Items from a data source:
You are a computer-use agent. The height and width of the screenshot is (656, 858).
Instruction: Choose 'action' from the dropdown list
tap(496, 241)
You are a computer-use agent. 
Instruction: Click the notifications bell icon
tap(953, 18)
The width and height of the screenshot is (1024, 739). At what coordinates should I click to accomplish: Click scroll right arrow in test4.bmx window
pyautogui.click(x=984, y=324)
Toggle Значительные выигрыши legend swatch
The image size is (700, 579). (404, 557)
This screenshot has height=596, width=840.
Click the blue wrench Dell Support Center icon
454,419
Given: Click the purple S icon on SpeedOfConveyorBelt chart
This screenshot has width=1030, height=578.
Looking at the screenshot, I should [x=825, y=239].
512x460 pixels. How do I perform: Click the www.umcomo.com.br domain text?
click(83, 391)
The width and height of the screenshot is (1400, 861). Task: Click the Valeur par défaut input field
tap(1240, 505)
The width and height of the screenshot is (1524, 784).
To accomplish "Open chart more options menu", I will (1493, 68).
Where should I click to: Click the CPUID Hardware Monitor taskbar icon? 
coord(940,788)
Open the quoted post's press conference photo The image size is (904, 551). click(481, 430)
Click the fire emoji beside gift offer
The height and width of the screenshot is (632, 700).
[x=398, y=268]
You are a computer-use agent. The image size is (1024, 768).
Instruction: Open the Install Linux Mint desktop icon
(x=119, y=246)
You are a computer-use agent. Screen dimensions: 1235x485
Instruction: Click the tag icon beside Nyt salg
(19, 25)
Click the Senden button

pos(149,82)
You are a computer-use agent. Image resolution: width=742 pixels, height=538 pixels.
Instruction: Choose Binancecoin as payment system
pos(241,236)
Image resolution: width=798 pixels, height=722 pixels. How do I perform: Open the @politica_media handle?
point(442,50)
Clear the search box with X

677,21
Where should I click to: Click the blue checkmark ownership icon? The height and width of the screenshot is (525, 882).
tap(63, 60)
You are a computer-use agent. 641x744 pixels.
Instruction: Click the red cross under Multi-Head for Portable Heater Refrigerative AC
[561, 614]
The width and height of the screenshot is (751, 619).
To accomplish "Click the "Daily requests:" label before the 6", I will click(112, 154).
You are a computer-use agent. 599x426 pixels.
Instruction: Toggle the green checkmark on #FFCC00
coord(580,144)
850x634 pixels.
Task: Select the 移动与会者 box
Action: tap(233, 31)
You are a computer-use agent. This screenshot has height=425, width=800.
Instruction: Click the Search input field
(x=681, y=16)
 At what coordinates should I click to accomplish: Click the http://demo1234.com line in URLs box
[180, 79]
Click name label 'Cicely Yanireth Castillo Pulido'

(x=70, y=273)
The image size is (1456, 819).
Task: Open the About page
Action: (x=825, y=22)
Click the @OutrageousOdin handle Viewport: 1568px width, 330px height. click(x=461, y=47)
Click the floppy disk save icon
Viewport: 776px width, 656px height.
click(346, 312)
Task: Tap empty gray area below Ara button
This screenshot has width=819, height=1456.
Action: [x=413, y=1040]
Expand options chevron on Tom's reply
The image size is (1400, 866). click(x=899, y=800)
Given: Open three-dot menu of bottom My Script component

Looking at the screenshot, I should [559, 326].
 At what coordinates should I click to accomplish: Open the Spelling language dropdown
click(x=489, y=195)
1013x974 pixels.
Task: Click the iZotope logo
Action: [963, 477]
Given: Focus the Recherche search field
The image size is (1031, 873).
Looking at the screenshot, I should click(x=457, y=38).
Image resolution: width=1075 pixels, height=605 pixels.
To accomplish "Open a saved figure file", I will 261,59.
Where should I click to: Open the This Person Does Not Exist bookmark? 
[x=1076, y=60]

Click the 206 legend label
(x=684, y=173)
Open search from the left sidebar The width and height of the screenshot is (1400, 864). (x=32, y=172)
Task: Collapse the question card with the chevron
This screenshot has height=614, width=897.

» **REQUIRED WORK**:
A single number is the answer: the number of lines in the entries that contain "agent".

» **RESPONSE BELOW**:
8